Yea, thats what I thought too when I was comparing the hand, idk, she sooooooo cute!!! ive been looking for a long hair, f, blk&tan chi. but I dont know or have a good breeder around at atleast 100 miles. :foxes15:


----------



## Missygal (May 19, 2011)

Seems expensive and something also doesn't seem right about ad.


----------



## teetee (Aug 25, 2011)

I know that we all shouldn't back from backyard breeders, but should the puppy suffer? It didn't choose to be bred by this person. I wish people would stop breeding these beautiful babies just for money


----------



## teetee (Aug 25, 2011)

PR Punk Skater said:


> holy crap thats expensive, here they sell around $275


That is expensive, 1000$. I was in the Domincan Rep. last summer and a lady on the flight home had a pure bred chi...she paid $90 for her.


----------



## jesuschick (Dec 5, 2010)

She is sweet and that is not unreasonable for an AKC registered dog. Ruby's breeder's dogs range from $500-$3,500.

The red flag that I see is that it makes no sense (it is not true) that due to size you would not get her registration. I got it on all of mine.

A good and reputable breeder will offer a registrable dog with AKC LIMITED registration which means (in my case, Ruby has this) that dog cannot have pups registered with AKC. The dog should also come with a spay/neuter contract.

My other 2 came with FULL AKC registration which was WRONG!! It tells me that their breeders were not as educated/reputable as Ruby's. Heaven forbid had Hope and Eden ended up in the hands of someone who thought it would be "fun" or "cute" to breed them!! They are too small and due to flaws should not be bred. Because I could did not mean I should as I like to say. 

The first question (tell them your "Aunt Karen" said to ask) I would ask is why you would not be given Limited AKC registration. If they will not or cannot answer, you are paying a premium for a non-registered dog. I have NOTHING against registered dogs, you just could get a LOVELY unregistered dog for less.


----------



## PR Punk Skater (Dec 29, 2011)

teetee said:


> That is expensive, 1000$. I was in the Domincan Rep. last summer and a lady on the flight home had a pure bred chi...she paid $90 for her.

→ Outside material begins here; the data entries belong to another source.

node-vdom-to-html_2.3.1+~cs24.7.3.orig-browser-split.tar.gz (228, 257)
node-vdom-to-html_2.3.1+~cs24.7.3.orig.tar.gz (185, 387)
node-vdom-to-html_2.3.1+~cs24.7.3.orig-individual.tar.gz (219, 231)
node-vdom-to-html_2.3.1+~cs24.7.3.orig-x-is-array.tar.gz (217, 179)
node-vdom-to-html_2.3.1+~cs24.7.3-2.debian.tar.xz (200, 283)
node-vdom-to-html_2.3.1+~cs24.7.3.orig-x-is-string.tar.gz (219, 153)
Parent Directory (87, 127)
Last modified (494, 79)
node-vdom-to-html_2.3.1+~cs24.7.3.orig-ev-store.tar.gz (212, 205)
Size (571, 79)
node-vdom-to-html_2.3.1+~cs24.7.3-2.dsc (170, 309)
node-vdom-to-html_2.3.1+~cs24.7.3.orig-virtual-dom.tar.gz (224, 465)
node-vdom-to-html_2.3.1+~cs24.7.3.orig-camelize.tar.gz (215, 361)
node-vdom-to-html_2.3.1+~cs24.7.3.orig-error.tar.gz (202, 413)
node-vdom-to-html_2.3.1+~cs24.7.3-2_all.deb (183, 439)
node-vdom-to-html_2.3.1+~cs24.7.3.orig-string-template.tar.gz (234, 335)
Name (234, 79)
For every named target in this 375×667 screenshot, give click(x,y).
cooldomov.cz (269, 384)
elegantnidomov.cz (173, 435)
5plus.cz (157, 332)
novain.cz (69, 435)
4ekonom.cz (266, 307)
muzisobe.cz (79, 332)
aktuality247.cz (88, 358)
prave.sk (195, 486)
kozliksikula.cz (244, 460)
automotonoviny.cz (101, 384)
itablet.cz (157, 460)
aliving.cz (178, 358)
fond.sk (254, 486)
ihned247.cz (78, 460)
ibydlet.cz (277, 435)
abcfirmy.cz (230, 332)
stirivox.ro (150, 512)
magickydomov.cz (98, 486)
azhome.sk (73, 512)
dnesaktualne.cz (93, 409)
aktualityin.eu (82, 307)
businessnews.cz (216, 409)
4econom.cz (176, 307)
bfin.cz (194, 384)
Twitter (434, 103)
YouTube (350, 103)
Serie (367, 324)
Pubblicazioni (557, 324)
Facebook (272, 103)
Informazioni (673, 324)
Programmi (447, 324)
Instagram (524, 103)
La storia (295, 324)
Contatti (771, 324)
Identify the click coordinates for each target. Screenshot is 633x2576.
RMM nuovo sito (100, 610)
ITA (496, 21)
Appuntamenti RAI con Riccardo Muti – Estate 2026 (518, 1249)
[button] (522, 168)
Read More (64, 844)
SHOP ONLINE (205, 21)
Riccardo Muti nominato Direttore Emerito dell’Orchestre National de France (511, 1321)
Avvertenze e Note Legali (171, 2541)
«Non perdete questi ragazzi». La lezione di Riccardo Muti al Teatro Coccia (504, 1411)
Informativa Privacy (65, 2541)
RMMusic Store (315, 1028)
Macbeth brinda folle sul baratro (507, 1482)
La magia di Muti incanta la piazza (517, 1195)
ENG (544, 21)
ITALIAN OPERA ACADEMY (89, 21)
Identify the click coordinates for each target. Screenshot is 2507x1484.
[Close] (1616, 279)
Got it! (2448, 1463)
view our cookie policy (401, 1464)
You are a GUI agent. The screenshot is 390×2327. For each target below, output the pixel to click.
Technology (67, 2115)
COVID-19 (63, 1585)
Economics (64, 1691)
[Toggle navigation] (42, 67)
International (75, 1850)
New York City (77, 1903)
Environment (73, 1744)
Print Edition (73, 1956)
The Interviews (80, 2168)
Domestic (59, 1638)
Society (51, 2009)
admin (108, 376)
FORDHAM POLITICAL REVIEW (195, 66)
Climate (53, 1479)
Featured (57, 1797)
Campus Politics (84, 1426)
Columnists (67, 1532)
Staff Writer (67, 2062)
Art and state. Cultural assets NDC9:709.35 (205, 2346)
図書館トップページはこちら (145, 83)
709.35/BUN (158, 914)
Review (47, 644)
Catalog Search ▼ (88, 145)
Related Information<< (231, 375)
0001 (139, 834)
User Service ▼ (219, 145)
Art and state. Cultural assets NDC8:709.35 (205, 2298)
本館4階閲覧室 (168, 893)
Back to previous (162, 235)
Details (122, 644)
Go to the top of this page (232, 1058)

sorry to say this about our Dominican republic brothers, but american money there its invaluable, they can eat a whole week with $5, so $90 its like $170 for them


----------



## Tiny (Nov 7, 2011)

teetee said:


> That is expensive, 1000$. I was in the Domincan Rep. last summer and a lady on the flight home had a pure bred chi...she paid $90 for her.


WOW!!! T_T lucky lady...no matter how hard i look...they are expensive...and i cant find my dream chi...T_T :crybaby:


----------



## jesuschick (Dec 5, 2010)

Just for reference (and because I am an open book when it comes to helping if I can!)-
My girls (now bear in mind they were sold as pets so their price is reflective) all have AKC registration and were each $500.
They are perfect pets but are not breeding nor show quality. I cannot remember if that is of interest to you. If so, I'd guess that you could expect to pay $1,000 and up (way up).
Also know that I am in the Midwest and your area and others can command a higher price that what I paid.


----------



## jesuschick (Dec 5, 2010)

Are you willing to fly a dog to you? I could PM you with links to 2 reputable breeder's websites who have dogs in the price range of my dogs but they are not west coast.


----------



## mooberry (Jan 31, 2011)

Ummm size doesn't matter with AKC papers, it means the breeder can't register her because his dogs aren't really registered. Everything about this screams bad bad bad. Bijoux was 1000$ but she came from a proper breeder with a health guarantee and because of her colouring she couldn't be registered so she was actually 200$ cheaper. 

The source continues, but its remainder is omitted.